I think they are telling me we're on for an hour now. I'll take one last quick question, and then we are going to shut down.
Operator
(indiscernible) with Boston Partners.
Unidentified Speaker
You were talking in response to Pete Heckmann's question about the contract structure you have with the mom-and-pops in Europe. Were you saying that you, if there were to be some margin compression coming from the cellular guys that you would have to absorb that margin compression in your contracts or (multiple speakers)?

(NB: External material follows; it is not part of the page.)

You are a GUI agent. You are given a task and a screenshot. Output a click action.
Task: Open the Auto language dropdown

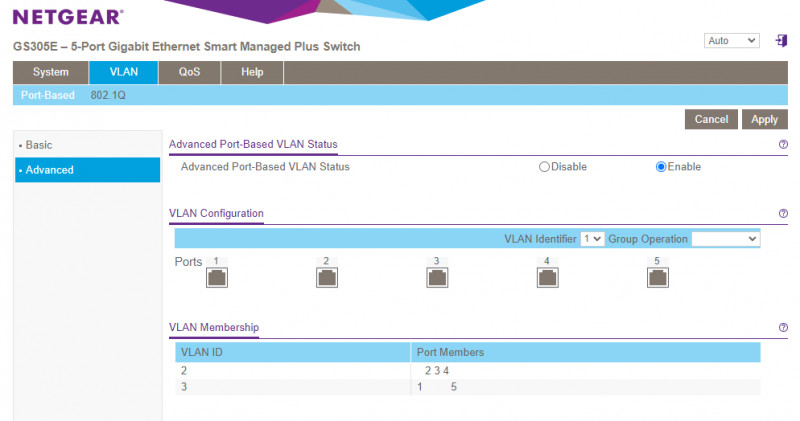click(732, 40)
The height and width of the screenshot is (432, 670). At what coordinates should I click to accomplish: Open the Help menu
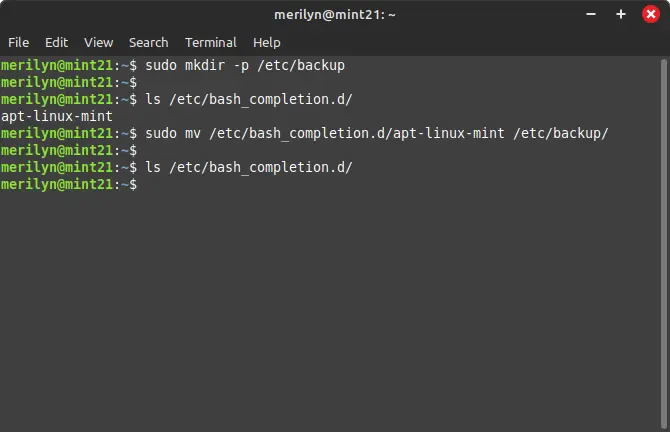[266, 43]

Mike Brown - Chairman & CEO
Our contracts provide that we pass that margin compression to the retailers through it and they get 100 percent of that burden.
Unidentified Speaker
They get the burden, so you have (multiple speakers)
Mike Brown - Chairman & CEO
Yes, that's correct.
Mike Brown - Chairman & CEO
That's all for the questions. I would like to thank everybody for taking the time today. I'm looking forward to next quarter and posting some new numbers on the board here. We are pretty happy on this end, so thank you for taking your time.
Operator
Ladies and gentlemen, this concludes today's conference. You may disconnect your lines at this time.